To: David in Ontario who wrote (22370)3/25/2003 11:08:53 PM
From: David in Ontario  Read Replies (1) | Respond to of 27702
 
Hackers hit Al-Jazeera web site

theage.com.au
March 26 2003

Hackers attacked the web site of Arab satellite television network Al-Jazeera today, rendering it intermittently unavailable, the site's host said.

The newly launched English-language page, which went live yesterday and posted images of the corpses of US soldiers killed in Iraq, was hardest hit in a bombardment of data packets known as a denial-of-service attack.

Ayman Arrashid, internet system administrator at the Horizons Media and Information Services, the site's Web host, said the attack began this morning local time.
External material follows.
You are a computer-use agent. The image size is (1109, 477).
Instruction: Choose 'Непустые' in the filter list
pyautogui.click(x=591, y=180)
Nabil Hegazi, assistant to the managing editor of the English Web site, denied that an attack was the reason the site was unavailable. He said it was difficult to access because traffic was almost four times more than expected.
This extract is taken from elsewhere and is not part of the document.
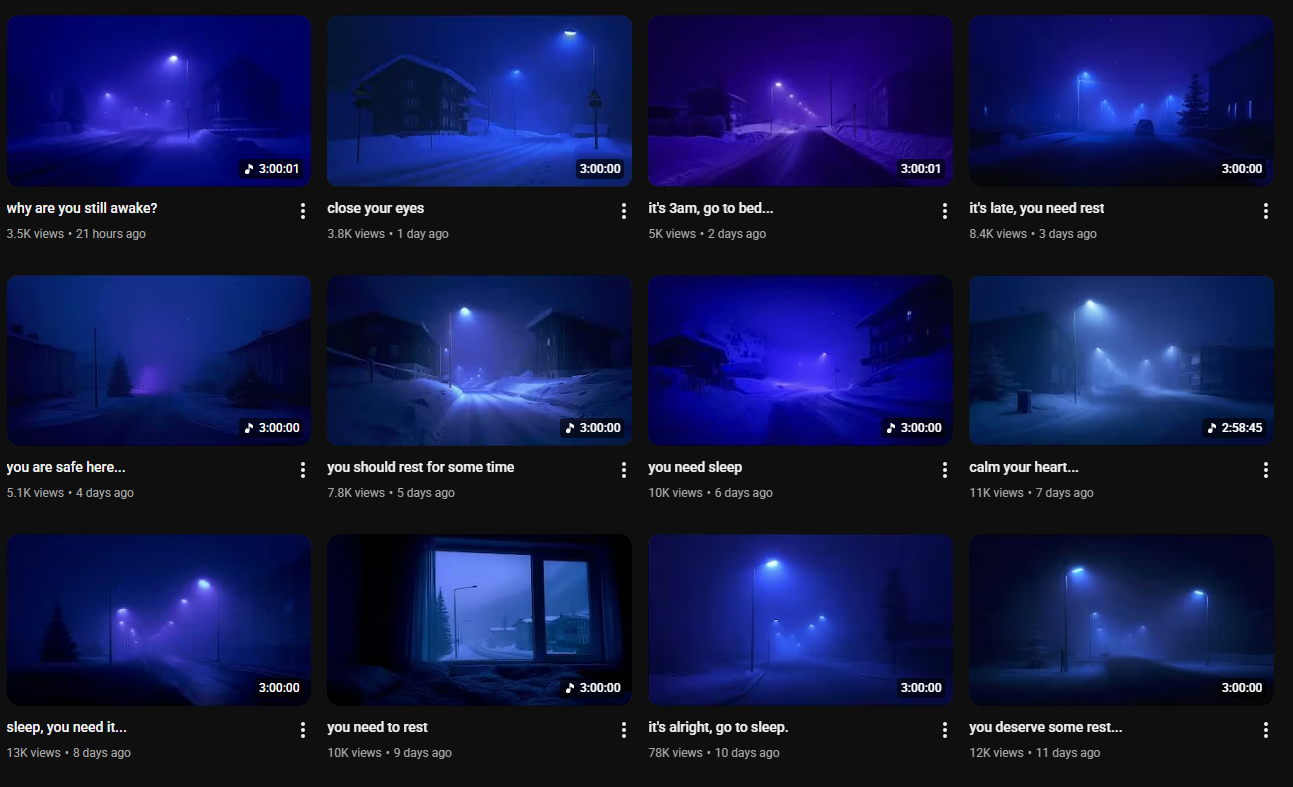The image size is (1293, 787).
Task: Open options menu for 'you are safe here...'
Action: [x=303, y=470]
The Web host is based in the Persian Gulf state of Qatar. The servers that host the Al-Jazeera site are in France and the United States. Arrashid said he could not determine the attack's origin, but only the US servers were affected, leading him to suspect that the attackers were in the United States.
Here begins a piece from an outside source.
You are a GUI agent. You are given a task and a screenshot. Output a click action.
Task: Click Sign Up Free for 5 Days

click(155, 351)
He said technicians were working to thwart the attack, but could not estimate when the site would be fully available again.

In denial-of-service attacks, hackers normally send a deluge of false requests to Web servers, overloading them and making them unavailable to surfers.

Al-Jazeera, also based in Qatar, is an unusually independent and powerful voice in the Arab world whose broadcasts of US prisoners and war dead has angered many Americans.

Earlier, Al-Jazeera said two reporters had their credentials revoked by the New York Stock Exchange because of the network's coverage of the war. The exchange said the decision was prompted by space constraints.

Al-Jazeera's English site was unavailable today from four out of five locations in the United States, said Roopak Patel, a senior analyst at Keynote Systems Inc, a company that tracks Web performance.

He said the Arabic site had starting Sunday experienced periods of very poor availability - which may have been caused by hackers, Patel said.

- AP



To: David in Ontario who wrote (22370)3/26/2003 7:32:26 AM
From: lorne  Read Replies (1) | Respond to of 27702
 
David. ....." Insults fly at Arab summit "....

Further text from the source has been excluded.